REQUIRED WORK
All entries, exactly as written, should be output again.

··· THE DATA

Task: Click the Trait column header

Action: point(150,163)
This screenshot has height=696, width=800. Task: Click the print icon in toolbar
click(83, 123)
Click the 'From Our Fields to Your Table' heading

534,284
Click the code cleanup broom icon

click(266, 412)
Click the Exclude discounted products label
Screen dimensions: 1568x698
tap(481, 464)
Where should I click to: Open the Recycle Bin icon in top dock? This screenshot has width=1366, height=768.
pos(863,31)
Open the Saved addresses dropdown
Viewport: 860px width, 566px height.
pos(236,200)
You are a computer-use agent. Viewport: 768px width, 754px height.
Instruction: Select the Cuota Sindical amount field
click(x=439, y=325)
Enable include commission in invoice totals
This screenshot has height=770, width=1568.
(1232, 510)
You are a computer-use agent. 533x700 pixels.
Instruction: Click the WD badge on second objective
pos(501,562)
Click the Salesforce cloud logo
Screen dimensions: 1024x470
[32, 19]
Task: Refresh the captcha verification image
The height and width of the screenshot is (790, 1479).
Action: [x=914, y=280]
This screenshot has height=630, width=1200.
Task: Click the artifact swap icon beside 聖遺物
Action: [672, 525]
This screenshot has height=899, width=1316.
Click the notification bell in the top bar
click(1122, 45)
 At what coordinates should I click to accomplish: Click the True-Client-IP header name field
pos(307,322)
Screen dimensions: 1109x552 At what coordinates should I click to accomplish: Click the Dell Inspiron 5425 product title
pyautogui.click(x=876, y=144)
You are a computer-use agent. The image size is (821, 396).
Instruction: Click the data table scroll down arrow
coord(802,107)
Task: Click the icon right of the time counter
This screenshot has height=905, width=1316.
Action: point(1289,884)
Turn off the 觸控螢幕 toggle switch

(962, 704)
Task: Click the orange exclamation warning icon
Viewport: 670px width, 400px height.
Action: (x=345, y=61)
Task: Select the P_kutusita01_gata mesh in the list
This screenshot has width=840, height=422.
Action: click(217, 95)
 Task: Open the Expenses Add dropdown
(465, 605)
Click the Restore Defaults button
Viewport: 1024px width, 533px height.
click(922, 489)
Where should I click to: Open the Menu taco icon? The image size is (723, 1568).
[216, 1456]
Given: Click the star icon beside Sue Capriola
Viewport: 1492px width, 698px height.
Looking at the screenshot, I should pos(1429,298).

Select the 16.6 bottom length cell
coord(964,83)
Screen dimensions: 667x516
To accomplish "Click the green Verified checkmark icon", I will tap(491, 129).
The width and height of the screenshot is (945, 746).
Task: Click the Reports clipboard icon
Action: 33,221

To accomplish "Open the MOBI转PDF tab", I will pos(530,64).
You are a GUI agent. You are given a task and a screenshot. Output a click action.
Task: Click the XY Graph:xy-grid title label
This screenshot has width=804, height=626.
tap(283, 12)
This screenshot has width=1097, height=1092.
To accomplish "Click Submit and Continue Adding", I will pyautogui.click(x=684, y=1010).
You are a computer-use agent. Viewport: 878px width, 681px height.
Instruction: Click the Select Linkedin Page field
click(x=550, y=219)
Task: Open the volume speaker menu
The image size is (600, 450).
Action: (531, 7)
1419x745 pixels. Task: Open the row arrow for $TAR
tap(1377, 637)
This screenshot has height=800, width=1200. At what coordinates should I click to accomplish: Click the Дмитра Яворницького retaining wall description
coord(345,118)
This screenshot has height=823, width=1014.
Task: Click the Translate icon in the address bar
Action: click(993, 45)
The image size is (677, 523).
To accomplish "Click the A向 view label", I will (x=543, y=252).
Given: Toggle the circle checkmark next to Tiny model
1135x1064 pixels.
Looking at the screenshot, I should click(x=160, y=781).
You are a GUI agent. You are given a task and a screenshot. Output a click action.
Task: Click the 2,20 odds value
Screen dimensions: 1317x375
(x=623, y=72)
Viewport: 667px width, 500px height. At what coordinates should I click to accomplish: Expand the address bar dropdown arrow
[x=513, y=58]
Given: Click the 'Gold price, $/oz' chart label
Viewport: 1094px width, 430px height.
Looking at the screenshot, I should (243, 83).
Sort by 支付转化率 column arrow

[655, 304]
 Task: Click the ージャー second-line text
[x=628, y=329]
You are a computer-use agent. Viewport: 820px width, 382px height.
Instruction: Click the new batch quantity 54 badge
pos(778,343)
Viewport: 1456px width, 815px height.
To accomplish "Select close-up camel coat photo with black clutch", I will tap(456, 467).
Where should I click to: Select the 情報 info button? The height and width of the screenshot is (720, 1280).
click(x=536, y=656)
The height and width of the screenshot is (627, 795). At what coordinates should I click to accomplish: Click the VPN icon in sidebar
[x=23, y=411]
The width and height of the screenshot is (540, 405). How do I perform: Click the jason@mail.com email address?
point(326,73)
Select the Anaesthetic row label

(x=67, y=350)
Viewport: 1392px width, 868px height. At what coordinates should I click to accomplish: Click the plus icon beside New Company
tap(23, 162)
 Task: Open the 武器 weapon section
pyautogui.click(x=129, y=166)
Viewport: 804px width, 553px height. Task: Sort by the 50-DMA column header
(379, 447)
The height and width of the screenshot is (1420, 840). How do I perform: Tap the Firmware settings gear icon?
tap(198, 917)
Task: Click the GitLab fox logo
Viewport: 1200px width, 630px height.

······

SOLUTION
Task: Click the Trait column header

Action: point(150,163)
This screenshot has height=696, width=800. Task: Click the print icon in toolbar
click(83, 123)
Click the 'From Our Fields to Your Table' heading

534,284
Click the code cleanup broom icon

click(266, 412)
Click the Exclude discounted products label
Screen dimensions: 1568x698
tap(481, 464)
Where should I click to: Open the Recycle Bin icon in top dock? This screenshot has width=1366, height=768.
pos(863,31)
Open the Saved addresses dropdown
Viewport: 860px width, 566px height.
pos(236,200)
You are a computer-use agent. Viewport: 768px width, 754px height.
Instruction: Select the Cuota Sindical amount field
click(x=439, y=325)
Enable include commission in invoice totals
This screenshot has height=770, width=1568.
(1232, 510)
You are a computer-use agent. 533x700 pixels.
Instruction: Click the WD badge on second objective
pos(501,562)
Click the Salesforce cloud logo
Screen dimensions: 1024x470
[32, 19]
Task: Refresh the captcha verification image
The height and width of the screenshot is (790, 1479).
Action: [x=914, y=280]
This screenshot has height=630, width=1200.
Task: Click the artifact swap icon beside 聖遺物
Action: [672, 525]
This screenshot has height=899, width=1316.
Click the notification bell in the top bar
click(1122, 45)
 At what coordinates should I click to accomplish: Click the True-Client-IP header name field
pos(307,322)
Screen dimensions: 1109x552 At what coordinates should I click to accomplish: Click the Dell Inspiron 5425 product title
pyautogui.click(x=876, y=144)
You are a computer-use agent. The image size is (821, 396).
Instruction: Click the data table scroll down arrow
coord(802,107)
Task: Click the icon right of the time counter
This screenshot has height=905, width=1316.
Action: point(1289,884)
Turn off the 觸控螢幕 toggle switch

(962, 704)
Task: Click the orange exclamation warning icon
Viewport: 670px width, 400px height.
Action: (x=345, y=61)
Task: Select the P_kutusita01_gata mesh in the list
This screenshot has width=840, height=422.
Action: click(217, 95)
 Task: Open the Expenses Add dropdown
(465, 605)
Click the Restore Defaults button
Viewport: 1024px width, 533px height.
click(922, 489)
Where should I click to: Open the Menu taco icon? The image size is (723, 1568).
[216, 1456]
Given: Click the star icon beside Sue Capriola
Viewport: 1492px width, 698px height.
Looking at the screenshot, I should pos(1429,298).

Select the 16.6 bottom length cell
coord(964,83)
Screen dimensions: 667x516
To accomplish "Click the green Verified checkmark icon", I will tap(491, 129).
The width and height of the screenshot is (945, 746).
Task: Click the Reports clipboard icon
Action: 33,221

To accomplish "Open the MOBI转PDF tab", I will pos(530,64).
You are a GUI agent. You are given a task and a screenshot. Output a click action.
Task: Click the XY Graph:xy-grid title label
This screenshot has width=804, height=626.
tap(283, 12)
This screenshot has width=1097, height=1092.
To accomplish "Click Submit and Continue Adding", I will pyautogui.click(x=684, y=1010).
You are a computer-use agent. Viewport: 878px width, 681px height.
Instruction: Click the Select Linkedin Page field
click(x=550, y=219)
Task: Open the volume speaker menu
The image size is (600, 450).
Action: (531, 7)
1419x745 pixels. Task: Open the row arrow for $TAR
tap(1377, 637)
This screenshot has height=800, width=1200. At what coordinates should I click to accomplish: Click the Дмитра Яворницького retaining wall description
coord(345,118)
This screenshot has height=823, width=1014.
Task: Click the Translate icon in the address bar
Action: click(993, 45)
The image size is (677, 523).
To accomplish "Click the A向 view label", I will (x=543, y=252).
Given: Toggle the circle checkmark next to Tiny model
1135x1064 pixels.
Looking at the screenshot, I should click(x=160, y=781).
You are a GUI agent. You are given a task and a screenshot. Output a click action.
Task: Click the 2,20 odds value
Screen dimensions: 1317x375
(x=623, y=72)
Viewport: 667px width, 500px height. At what coordinates should I click to accomplish: Expand the address bar dropdown arrow
[x=513, y=58]
Given: Click the 'Gold price, $/oz' chart label
Viewport: 1094px width, 430px height.
Looking at the screenshot, I should (243, 83).
Sort by 支付转化率 column arrow

[655, 304]
 Task: Click the ージャー second-line text
[x=628, y=329]
You are a computer-use agent. Viewport: 820px width, 382px height.
Instruction: Click the new batch quantity 54 badge
pos(778,343)
Viewport: 1456px width, 815px height.
To accomplish "Select close-up camel coat photo with black clutch", I will tap(456, 467).
Where should I click to: Select the 情報 info button? The height and width of the screenshot is (720, 1280).
click(x=536, y=656)
The height and width of the screenshot is (627, 795). At what coordinates should I click to accomplish: Click the VPN icon in sidebar
[x=23, y=411]
The width and height of the screenshot is (540, 405). How do I perform: Click the jason@mail.com email address?
point(326,73)
Select the Anaesthetic row label

(x=67, y=350)
Viewport: 1392px width, 868px height. At what coordinates should I click to accomplish: Click the plus icon beside New Company
tap(23, 162)
 Task: Open the 武器 weapon section
pyautogui.click(x=129, y=166)
Viewport: 804px width, 553px height. Task: Sort by the 50-DMA column header
(379, 447)
The height and width of the screenshot is (1420, 840). How do I perform: Tap the Firmware settings gear icon?
tap(198, 917)
Task: Click the GitLab fox logo
Viewport: 1200px width, 630px height.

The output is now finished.